Le critère déterminant de la requalification du contrat de travail est l’existence d’un lien de subordination caractérisé par l'exécution d'un travail sous l'autorité de l'employeur qui a le pouvoir de donner des ordres et des directives, d'en contrôler l'exécution et de sanctionner les manquements de son subordonné.

Dès lors, que la personne a un intérêt à se prévaloir de l’existence du contrat de travail afin notamment de bénéficier des dispositions du Code du travail et que les conditions cumulatives ci-dessus rappelées sont réunies, la question d’une demande en requalification doit se poser.

Plusieurs indices permettent de mettre en relief l’existence d’une relation du travail.

Il s’agit notamment :

  • De l’existence d’une relation salariale antérieure
  • La soumission à des horaires
  • Un donneur d’ordre unique
  • Le respect de consignes autres que celles strictement nécessaires aux exigences de sécurité
  • L’absence de latitude dans l’organisation de ses tâches et missions etc.

Le demandeur en reconnaissance du contrat de travail devra alors combattre la présomption de non salariat résultant notamment de son immatriculation au RCS ou au répertoire des métiers.

Cette action relève de la compétence du Conseil de Prud’hommes.

 

III) D’après votre expérience, quels sont les cas les plus fréquents de demande de requalification ?

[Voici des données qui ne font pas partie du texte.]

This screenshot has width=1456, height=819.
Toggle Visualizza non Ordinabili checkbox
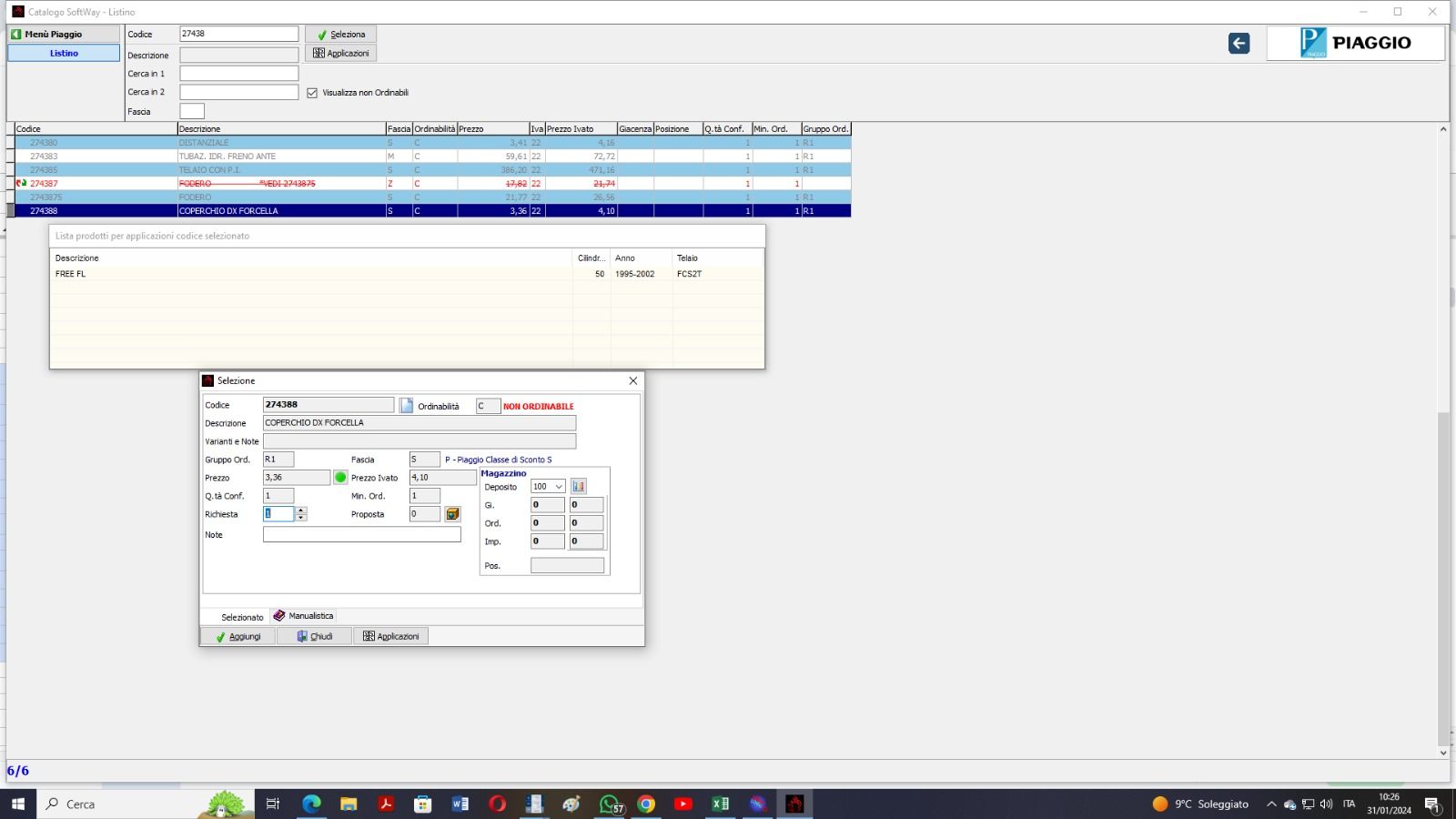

Compte tenu du marché de l’emploi et du contexte économique, le contentieux relatif à la requalification d’un contrat commercial en contrat de travail se développe. Il s’agit notamment des chauffeurs VTC/LOTI qui travaillent pour des plateformes, mais encore d’anciens salariés qui travaillent sous le statut d’auto-entrepreneur pour leur ancien employeur dans un lien de subordination et de dépendance économique.
Le risque pour l’employeur est également de s’exposer au délit du travail dissimulé.

IV) Si une requalification du contrat de travail d’un salarié est refusée au salarié par le juge, ce dernier doit-il quitter l’entreprise ?

Si la demande de requalification est rejetée par le Juge, la relation contractuelle en cours se poursuit conformément aux termes du contrat conclu entre les parties.

V)  « L’ubérisation » du travail a créé une frange d’entrepreneurs qui travaillent pour des plateformes. Il est régulièrement question de savoir dans l’actualité, s’il serait possible qu’ils soient considérés comme des salariés. Qu’en pensez-vous d’un point de vue juridique ?

Dès lors que les conditions d’exercice de l’activité permettent, de caractériser l’existence d’un lien de subordination, sur un plan juridique la question de la requalification en contrat de travail se pose. Il  est admis par la Jurisprudence que les autres formes contractuelles voisines du contrat de travail  ne doivent pas être un moyen pour l’employeur d’échapper au droit du travail. Certains travailleurs indépendants sont en réalité placés dans une situation de salariat déguisée.